In total, Strasburg would induce 20 swing-and-misses, a new career high. He “kind of had a little bit of a breakthrough” with his breaking ball, he said, from a fascinating source. Strasburg wanted to make an adjustment with the pitch. He sought advice from Rick Ankiel, the outfielder who once was the hottest pitching prospect in baseball, before he lost the ability to throw a strike.

“I watched him growing up,” Strasburg said. “He had one of the best curveballs in the game, and he knew how to throw it and he knew how to use it to his advantage.”

With one out in the sixth inning, however, the Red Sox mounted a charge. Pedroia singled to left, Adrian Gonzalez doubled off the Green Monster and Ortiz drew a walk. Ross Detwiler heated up in the bullpen as Strasburg’s pitch count climbed past 100, toward his career high of 108 set earlier this season. The bases were loaded, the Nationals led, 7-2, and the Red Sox had their best chance to make it a game.

“There’s no way I’m hooking him with the bases loaded,” Manager Davey Johnson said. “I don’t care what his pitch count was. I was going to have to fight ownership if I let him go too long.”

Strasburg whiffed Jarrod Saltalamacchia lunging at a curveball in the dirt, pitch No. 113. Strasburg never glanced at the pitch-count display in center field.

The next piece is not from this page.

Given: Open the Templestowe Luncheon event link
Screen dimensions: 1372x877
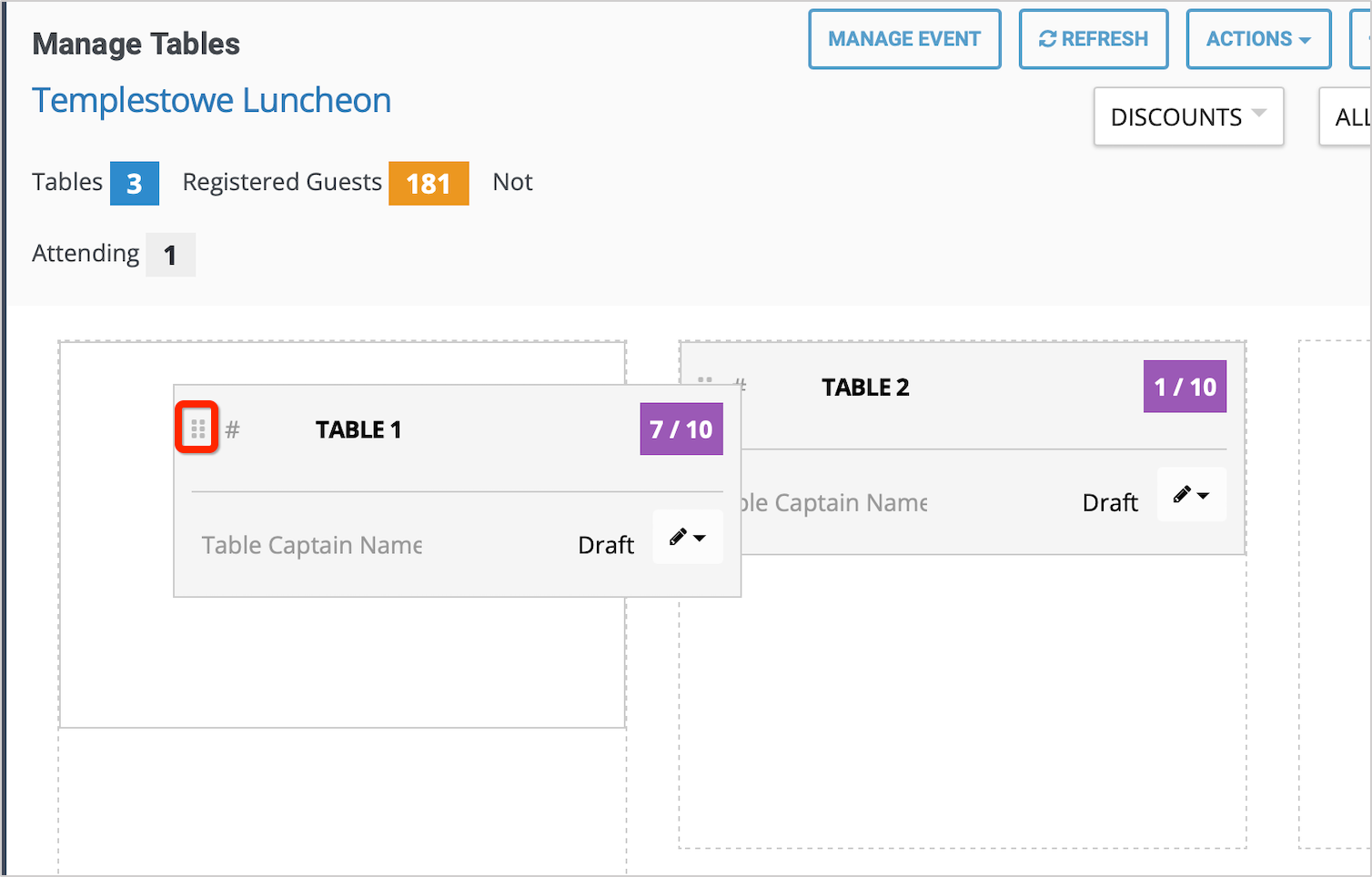Looking at the screenshot, I should 211,100.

“I knew it was up there,” Strasburg said. “But I had so much adrenaline being in Fenway for the first time, it didn’t really matter.”

After Kevin Youkilis ran the count full, Strasburg let loose a 96-mph fastball at the knees. Youkilis, know for his batting eye, spit on it.

Home plate umpire Doug Eddings pumped his fist: strike three, strikeout No. 13, matching the second-highest total of Strasburg’s career, one fewer than in his debut. Youkilis erupted and was thrown out of the game. Replays showed a borderline pitch. Strasburg walked off the mound.

“He’s like looking at a rainbow,” Boston Manager Bobby Valentine said of Strasburg before the game. “You don’t miss it. It’s a rather beautiful sight. He gets that pitching thing very well.”

The Nationals (33-23) could rest on their five-run lead, created in large part by Harper. He had come to Fenway once before, as an 11-year-old kid in 2004. Harper understood and embraced the nature of the park. “Just to step in the same batter’s box Ted Williams did, that’s pretty amazing,” he said before the game.

Then Harper left his own mark. In the top of the third, with Espinosa on first after a walk, Harper roped a low fastball into right-center field. Scott Podsednik cut if off before it reached the gap, but Harper didn’t care about that. He bolted for second and slid in headfirst with time to spare. Harper would score when Ryan Zimmerman lined a single to center.

In the next inning, Harper walked to the plate with Espinosa on third. Red Sox starter Felix Doubront tried to sneak an 0-1 fastball by Harper, and he unloaded with the full force of his vicious swing. The ball rocketed to center field, over the Red Sox’ bullpen, landing just to the right of the 420-foot mark on the fence.

Harper never saw where the ball landed. “I just run around the bases and let everybody else watch it,” he said. He sprinted so fast he reached third base before Espinosa reached the plate. The last three 19-year-old visitors to homer at Fenway were Robin Yount, Al Kaline and Mickey Mantle.

With an RBI single in his next at-bat, off left-handed specialist Rich Hill, Harper became the first teenager with three hits at Fenway since Ken Griffey Jr. in 1989.

“It seemed like Bobby was bringing in the left-handers for him all night,” Johnson said. “Didn’t seem to faze the kid.”

All three of Harper’s hits came off left-handers, the kind of pitcher that was supposed to give him trouble in the majors. He is 15 for 46 (.326) with two home runs against them. The league has not figured out what Harper cannot do. “They say he’s 19,” Valentine said. “It’s incredible.”

The crowd began filtering out in the late innings. They had seen enough of the home team. And they had seen another chapter added to Fenway’s history.